Shauna, a pregnant teenage plane crash survivor that just filleted a bear and almost murdered a guy while on ’shrooms, has finally had enough of Jackie’s shit. A wonderful furious performance from Sophie Nélisse as she yells back about the way Jackie has always treated her as a sidekick. “I don’t even like soccer!” She lands the ultimate insult with aplomb: “High school was the best your life was ever going to get.”
The Yellowjackets are clearly favoring Shauna, and Jackie’s attempt to have her evicted fail. Instead it is Jackie that finds herself out in the cold alone, with no one but herself to blame. High school really is over.
And finally, we have it. What really happened to Jackie is solved. She dreams of being re-accepted by her friends but it’s just a sad final delusion. Having failed to light a fire and being too proud to come back inside, she curls up on the cold damp ground alone. The next morning, Shauna wakes up and a fresh blanket of snow is on the ground. Shauna runs out, but it is too late. Jackie is stiff and blue, frozen to death in the night. It may not be the spectacular demise many of us were waiting for, but the traumatic effect on Shauna is tangible, and it feels like a sincere source for her alienated numbness 25 years later. Much like Nat with her father, Shauna didn’t technically murder Jackie, but came close enough that the guilt will haunt her like she actually had.
And while we don’t technically get a new Yellowjacket, one is hinted at. Nat is kidnapped in the night by a group that are loyal to Lottie. Are they the people who killed Travis? Is Lottie alive or are they worshipping a dead teenager? What do they want with Nat? Bring on season two, I say.
Stray Observations
- Taissa won the election! A twist most of us could see coming a mile off. I’m hoping it came down to Misty’s single vote.

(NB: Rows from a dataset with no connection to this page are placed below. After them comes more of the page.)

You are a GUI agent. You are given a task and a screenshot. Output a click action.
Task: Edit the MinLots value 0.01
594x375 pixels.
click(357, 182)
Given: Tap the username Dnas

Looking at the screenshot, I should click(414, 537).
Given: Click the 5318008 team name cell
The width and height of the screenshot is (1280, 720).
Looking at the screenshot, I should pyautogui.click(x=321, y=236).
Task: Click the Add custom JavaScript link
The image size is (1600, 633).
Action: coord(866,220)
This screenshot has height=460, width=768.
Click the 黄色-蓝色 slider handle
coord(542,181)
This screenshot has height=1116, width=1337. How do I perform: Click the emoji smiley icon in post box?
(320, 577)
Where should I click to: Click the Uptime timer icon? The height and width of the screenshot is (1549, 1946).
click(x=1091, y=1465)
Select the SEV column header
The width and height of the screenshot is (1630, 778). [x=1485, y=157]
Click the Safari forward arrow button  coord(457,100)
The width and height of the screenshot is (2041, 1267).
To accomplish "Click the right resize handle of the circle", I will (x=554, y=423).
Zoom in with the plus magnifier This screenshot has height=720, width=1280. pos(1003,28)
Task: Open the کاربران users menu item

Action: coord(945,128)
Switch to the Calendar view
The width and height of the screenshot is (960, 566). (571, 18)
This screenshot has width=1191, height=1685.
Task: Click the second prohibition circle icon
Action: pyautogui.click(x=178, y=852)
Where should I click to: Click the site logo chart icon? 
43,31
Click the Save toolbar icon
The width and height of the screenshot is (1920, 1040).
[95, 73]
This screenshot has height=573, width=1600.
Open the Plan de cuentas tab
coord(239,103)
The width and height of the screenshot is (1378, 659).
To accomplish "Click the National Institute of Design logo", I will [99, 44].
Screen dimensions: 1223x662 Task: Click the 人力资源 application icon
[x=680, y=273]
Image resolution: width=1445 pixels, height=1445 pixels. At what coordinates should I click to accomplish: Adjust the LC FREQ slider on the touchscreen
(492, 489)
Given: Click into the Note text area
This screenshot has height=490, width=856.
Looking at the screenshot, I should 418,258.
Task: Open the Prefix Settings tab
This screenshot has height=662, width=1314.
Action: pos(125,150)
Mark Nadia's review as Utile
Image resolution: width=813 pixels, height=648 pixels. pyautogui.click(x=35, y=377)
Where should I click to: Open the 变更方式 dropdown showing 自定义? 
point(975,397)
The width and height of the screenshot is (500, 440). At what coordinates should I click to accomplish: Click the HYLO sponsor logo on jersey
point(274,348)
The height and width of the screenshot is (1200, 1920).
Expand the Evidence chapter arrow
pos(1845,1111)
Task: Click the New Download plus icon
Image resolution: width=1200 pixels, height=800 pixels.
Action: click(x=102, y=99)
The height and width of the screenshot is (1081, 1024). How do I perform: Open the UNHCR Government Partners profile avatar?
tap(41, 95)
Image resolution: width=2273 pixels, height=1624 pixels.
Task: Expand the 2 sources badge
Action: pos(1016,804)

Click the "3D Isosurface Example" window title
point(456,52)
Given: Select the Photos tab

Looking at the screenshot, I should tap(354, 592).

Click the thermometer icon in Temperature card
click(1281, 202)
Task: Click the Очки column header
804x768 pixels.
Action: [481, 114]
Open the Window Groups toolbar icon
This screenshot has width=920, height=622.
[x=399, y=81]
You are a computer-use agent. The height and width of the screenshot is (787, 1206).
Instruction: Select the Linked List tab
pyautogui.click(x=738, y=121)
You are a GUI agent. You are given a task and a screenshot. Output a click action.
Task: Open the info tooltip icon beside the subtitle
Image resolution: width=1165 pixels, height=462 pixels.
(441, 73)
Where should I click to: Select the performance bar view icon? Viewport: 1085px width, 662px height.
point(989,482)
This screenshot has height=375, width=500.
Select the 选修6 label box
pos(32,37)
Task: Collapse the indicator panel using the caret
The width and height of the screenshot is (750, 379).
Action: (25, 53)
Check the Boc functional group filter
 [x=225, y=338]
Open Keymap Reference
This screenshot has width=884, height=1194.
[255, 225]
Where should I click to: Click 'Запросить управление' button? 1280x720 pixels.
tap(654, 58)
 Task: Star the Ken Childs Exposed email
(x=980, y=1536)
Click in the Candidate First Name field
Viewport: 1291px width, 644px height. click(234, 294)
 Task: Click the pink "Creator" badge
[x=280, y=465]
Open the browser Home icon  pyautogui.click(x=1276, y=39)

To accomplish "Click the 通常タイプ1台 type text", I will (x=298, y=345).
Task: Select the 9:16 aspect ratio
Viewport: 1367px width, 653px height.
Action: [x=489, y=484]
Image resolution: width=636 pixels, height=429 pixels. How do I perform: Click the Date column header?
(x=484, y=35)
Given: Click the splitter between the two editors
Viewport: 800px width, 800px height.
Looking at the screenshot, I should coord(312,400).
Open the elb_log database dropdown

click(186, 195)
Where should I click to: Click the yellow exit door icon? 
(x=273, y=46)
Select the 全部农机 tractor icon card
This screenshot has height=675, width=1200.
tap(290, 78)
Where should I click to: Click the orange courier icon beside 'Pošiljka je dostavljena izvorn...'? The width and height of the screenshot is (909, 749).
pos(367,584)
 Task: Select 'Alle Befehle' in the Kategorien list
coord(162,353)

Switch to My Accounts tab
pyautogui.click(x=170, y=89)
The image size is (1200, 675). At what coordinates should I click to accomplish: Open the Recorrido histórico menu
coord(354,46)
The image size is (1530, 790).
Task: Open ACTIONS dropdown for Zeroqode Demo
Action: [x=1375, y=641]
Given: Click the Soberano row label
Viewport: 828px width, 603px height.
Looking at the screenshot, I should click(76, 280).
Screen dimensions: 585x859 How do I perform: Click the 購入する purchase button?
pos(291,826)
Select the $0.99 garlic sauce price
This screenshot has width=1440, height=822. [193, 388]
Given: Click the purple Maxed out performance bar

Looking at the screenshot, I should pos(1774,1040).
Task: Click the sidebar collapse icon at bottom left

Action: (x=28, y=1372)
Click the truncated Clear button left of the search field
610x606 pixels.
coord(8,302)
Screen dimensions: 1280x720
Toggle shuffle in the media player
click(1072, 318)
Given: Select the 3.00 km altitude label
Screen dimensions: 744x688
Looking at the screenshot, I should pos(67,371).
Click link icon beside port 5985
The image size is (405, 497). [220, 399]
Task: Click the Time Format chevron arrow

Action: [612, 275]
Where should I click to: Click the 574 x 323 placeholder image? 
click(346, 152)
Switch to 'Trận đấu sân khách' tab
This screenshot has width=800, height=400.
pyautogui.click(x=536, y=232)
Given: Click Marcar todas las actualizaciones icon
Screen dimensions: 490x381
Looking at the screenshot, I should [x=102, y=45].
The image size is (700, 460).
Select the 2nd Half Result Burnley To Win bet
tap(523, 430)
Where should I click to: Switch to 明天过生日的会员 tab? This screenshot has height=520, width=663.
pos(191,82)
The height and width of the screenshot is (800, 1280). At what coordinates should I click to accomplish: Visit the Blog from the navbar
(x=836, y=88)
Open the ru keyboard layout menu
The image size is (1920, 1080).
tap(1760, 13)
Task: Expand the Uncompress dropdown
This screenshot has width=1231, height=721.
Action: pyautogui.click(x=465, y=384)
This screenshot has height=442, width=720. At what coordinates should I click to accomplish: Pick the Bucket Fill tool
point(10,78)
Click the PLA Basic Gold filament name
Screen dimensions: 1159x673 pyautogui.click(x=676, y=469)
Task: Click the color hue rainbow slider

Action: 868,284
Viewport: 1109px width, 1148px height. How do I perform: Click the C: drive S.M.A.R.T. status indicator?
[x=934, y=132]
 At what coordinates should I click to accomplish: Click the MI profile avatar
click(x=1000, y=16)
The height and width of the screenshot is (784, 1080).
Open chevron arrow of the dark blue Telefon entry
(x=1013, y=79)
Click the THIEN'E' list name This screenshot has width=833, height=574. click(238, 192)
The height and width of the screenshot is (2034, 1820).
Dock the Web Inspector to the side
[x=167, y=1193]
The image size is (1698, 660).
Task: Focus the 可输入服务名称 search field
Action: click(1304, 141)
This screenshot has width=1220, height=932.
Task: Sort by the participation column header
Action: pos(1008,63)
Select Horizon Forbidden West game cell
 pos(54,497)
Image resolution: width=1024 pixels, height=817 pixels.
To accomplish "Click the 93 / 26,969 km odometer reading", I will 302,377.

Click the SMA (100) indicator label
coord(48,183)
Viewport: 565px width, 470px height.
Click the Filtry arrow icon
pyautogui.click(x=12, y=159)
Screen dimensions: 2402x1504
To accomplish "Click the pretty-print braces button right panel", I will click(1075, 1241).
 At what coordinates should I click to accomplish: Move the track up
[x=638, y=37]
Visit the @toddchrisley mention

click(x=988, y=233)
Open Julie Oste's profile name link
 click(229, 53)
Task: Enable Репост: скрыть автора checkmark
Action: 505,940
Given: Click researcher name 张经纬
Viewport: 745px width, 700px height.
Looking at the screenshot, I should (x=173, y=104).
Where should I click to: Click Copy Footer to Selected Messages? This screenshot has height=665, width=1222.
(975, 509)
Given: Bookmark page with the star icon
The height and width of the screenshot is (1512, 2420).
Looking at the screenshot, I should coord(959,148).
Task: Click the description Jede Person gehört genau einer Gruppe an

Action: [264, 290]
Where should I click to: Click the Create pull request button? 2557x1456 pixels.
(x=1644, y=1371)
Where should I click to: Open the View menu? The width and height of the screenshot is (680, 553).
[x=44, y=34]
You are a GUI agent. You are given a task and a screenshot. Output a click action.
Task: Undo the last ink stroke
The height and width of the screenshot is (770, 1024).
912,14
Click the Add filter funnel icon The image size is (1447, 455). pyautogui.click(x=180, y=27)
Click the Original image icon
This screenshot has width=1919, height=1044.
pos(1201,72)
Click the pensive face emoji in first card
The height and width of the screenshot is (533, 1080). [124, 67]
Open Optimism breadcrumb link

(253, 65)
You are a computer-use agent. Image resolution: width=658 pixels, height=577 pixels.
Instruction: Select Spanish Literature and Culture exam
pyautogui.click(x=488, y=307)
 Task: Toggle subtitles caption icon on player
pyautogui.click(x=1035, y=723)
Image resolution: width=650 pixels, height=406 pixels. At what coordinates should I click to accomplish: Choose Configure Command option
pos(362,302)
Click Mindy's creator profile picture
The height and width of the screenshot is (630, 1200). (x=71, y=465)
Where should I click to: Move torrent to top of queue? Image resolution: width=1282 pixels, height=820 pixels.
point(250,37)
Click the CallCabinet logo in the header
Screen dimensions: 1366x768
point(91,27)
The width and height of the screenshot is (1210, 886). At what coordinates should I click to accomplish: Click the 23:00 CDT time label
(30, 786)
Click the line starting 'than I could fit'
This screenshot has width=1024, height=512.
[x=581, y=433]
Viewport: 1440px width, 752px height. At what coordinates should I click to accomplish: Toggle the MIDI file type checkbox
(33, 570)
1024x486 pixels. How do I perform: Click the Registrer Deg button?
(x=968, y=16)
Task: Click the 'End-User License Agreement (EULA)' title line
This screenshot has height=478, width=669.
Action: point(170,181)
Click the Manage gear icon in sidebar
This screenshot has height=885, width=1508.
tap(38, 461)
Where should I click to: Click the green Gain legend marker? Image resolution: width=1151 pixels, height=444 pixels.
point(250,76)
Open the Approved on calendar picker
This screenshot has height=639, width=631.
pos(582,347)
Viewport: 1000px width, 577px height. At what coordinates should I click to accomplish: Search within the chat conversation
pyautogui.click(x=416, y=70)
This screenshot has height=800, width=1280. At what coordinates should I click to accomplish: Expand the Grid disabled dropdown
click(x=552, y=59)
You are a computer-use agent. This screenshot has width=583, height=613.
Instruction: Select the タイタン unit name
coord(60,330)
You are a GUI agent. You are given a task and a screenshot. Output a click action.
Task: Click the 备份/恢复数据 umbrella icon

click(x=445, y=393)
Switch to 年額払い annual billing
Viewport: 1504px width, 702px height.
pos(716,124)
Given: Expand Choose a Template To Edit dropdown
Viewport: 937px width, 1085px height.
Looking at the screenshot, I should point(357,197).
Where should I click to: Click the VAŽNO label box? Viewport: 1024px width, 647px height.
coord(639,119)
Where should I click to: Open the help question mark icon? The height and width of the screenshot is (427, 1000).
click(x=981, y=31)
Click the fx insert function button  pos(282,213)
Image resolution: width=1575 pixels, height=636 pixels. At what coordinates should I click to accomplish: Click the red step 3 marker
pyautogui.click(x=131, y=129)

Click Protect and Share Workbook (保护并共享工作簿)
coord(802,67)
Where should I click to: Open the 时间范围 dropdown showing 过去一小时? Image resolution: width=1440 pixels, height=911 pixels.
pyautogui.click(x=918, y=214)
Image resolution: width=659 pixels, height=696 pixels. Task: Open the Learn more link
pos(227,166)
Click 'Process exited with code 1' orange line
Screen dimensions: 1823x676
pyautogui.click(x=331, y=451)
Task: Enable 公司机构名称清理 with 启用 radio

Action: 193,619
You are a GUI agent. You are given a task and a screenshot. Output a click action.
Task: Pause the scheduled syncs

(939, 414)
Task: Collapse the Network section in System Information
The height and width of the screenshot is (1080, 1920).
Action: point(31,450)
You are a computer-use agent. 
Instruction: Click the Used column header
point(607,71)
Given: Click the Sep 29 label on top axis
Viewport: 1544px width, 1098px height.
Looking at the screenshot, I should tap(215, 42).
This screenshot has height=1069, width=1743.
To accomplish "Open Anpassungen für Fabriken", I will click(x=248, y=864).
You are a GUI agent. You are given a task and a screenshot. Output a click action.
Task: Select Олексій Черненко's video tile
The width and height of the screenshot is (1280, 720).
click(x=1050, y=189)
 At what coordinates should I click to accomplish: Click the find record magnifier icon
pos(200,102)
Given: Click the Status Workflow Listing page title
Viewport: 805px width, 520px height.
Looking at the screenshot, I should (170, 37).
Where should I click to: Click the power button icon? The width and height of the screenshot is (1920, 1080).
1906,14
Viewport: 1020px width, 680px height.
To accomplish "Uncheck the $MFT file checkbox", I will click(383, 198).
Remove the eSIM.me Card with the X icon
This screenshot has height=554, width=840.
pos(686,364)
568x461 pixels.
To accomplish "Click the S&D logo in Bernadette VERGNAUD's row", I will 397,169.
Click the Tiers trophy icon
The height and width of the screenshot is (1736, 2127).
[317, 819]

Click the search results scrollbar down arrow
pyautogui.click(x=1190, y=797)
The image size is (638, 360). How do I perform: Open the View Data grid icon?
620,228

- More surprisingly, Simone finds a small shrine in their basement that contains the head of their dearly departed dog. How this connects to everything is anyone’s guess as much of what is going on with Shauna seems to pre-date the plane crash.
- Van and Misty kneel down behind Lottie in the snow. I see Shauna and Taissa being lured over too at one point. After all, they said Nat saves them from something.
- Travis might be dead but he’s still my least favorite man on the show (yes, worse than Randy or the fella with no eyes). Nat saved his life and he still mocked her with how he “got laid.” I don’t care if he is traumatiszd by his dad’s death, he’s still the absolute worst.
- Was the world’s most suspicious man just a nice normal guy?!? Adam is on the news, having been reported missing, which suggests he was, at the very least, an artist called Adam. So much for all our theories. Sometimes in life, a manic-pixie dream boy with no internet presence finds it delightful that you rear-end their car and yell at them; coincidentally starts showing up at places you are; lies about their background; buys books about you and pretends not to know who you are and… is just a nice guy. Go figure.
- Thank you all for all these theories. I think the comments section of these recaps have been some of the most interesting TV discussions on the internet. One time someone said I was “just like Misty,” but I’m going to take that as a compliment.